Plus particulièrement, je suis fasciné par l’intégration d’un nombre croissant de nouveaux matériaux en horlogerie depuis une décennie. Mais mon principe de base reste la cohérence globale d’un concept. Juste appliquer une nouvelle matière sur un produit existant, c’est comme juste changer la couleur: ce n’est pas suffisant. Sinon cela devient un piège, et je trouve qu’on tombe de plus en plus dans cette solution de facilité. Les marques essaient avant tout de créer une communauté aujourd’hui, ce qui requiert de la cohérence et des choix clairs, pas juste attendre de voir ce qui se fait. Je suis convaincu que pour le client final, le prix a parfois moins d’importance que la force du concept de marque. Les gens veulent le modèle original, qui repose sur une cohérence bien réfléchie.
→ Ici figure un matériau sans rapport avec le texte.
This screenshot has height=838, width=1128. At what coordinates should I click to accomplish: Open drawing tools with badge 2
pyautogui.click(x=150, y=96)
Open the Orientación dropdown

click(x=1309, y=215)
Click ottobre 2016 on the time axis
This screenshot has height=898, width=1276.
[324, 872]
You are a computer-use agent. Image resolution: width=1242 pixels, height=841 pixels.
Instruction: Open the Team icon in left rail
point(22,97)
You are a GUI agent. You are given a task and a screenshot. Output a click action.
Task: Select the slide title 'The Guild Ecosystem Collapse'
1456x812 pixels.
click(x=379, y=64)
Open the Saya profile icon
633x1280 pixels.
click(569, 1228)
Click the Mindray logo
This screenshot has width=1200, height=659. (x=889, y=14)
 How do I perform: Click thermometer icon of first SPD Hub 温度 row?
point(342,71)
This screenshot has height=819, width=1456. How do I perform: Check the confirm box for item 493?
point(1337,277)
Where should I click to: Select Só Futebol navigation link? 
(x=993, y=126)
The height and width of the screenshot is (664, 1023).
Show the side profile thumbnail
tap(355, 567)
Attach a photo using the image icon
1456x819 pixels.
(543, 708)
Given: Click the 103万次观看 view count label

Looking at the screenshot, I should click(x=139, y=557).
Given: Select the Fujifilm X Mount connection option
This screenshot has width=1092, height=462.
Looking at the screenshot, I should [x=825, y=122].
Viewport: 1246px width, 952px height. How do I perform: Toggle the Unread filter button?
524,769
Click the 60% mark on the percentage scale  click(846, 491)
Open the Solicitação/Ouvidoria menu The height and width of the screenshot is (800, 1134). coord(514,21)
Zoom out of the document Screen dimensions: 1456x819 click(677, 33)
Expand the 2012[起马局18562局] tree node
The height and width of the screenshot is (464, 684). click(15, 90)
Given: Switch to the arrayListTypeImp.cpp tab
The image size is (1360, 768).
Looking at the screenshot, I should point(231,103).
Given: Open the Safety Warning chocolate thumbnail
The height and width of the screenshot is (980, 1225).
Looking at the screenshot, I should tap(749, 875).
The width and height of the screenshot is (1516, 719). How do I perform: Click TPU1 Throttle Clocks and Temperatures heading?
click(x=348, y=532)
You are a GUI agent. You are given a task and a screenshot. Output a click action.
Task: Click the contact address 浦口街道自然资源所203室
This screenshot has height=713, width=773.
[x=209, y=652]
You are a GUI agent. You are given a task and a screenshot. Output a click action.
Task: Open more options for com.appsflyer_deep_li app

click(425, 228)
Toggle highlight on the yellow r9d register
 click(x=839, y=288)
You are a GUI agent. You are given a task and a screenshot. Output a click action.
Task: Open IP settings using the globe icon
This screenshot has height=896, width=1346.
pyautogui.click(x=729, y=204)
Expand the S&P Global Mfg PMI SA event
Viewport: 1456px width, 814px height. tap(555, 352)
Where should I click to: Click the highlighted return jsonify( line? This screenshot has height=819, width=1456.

Vos étudiants sont-ils plutôt tentés de rejoindre des marques ou de se lancer en indépendants?

Dans un monde idéal, un designer veut travailler de manière indépendante! Après, ce n’est pas donné à tout le monde.

La confidentialité est une composante essentielle de votre métier. Avec le temps, est-ce qu’on vous cite davantage?

Dans la majorité des cas, mes contributions restent confidentielles – et c’est très bien ainsi, je ne m’en plains pas. Mais comme le design devient une facette de plus en plus importante et valorisée – pensez aux célébrations entourant aujourd’hui, Gérald Genta – je constate une évolution. On veut savoir qui a dessiné la montre. A mon sens, il n’y a pas besoin de cacher cet élément ni de trop en faire. Une montre, c’est de toute façon un travail d’équipe. De manière générale, je pense que le marketing va utiliser de plus en plus le design. Pour des marques indépendantes comme Armin Strom ou Fortis, cela ne pose pas de problème de me mentionner. Et les consommateurs aiment savoir comment le produit est fait.

Le modèle Tribute 1 d'Armin Strom
Le modèle Tribute 1 d’Armin Strom

Avez-vous eu la tentation de lancer votre propre marque, comme l’ont fait de nombreux designers?

Jamais! Je ferais concurrence à mes clients et je suis davantage un créatif qu’un commercial. Je ne voudrais pas changer de métier.

Montre BM-X, projet de recherche collaboratif et étude de proportions
Montre BM-X, projet de recherche collaboratif et étude de proportions
©Cédric Widmer

Comment envisagez-vous l’avenir du design horloger?

Je pense que nous entrons dans une époque très intéressante. La poignée de marques qui dominent le marché vont continuer à faire ce qu’elles savent faire de mieux. Mais toutes les autres vont devoir se distinguer. Et cela ne peut pas passer uniquement par des rééditions néo-vintage. Quand tout le monde aura fini de rééditer ses montres, qu’est-ce qu’on fera? Un défi important sera de réinvestir le segment de l’entrée de gamme. Je ne parle pas forcément de montre connectée, mais de la manière de réfléchir au prochain consommateur. L’horlogerie répond à plein de critères très contemporains: c’est un produit durable, beau, technologique. A l’industrie de déployer au mieux ces atouts dans tous les segments.

«Nous entrons dans une époque très intéressante. Quand tout le monde aura fini de rééditer ses montres, qu’est-ce qu’on fera?»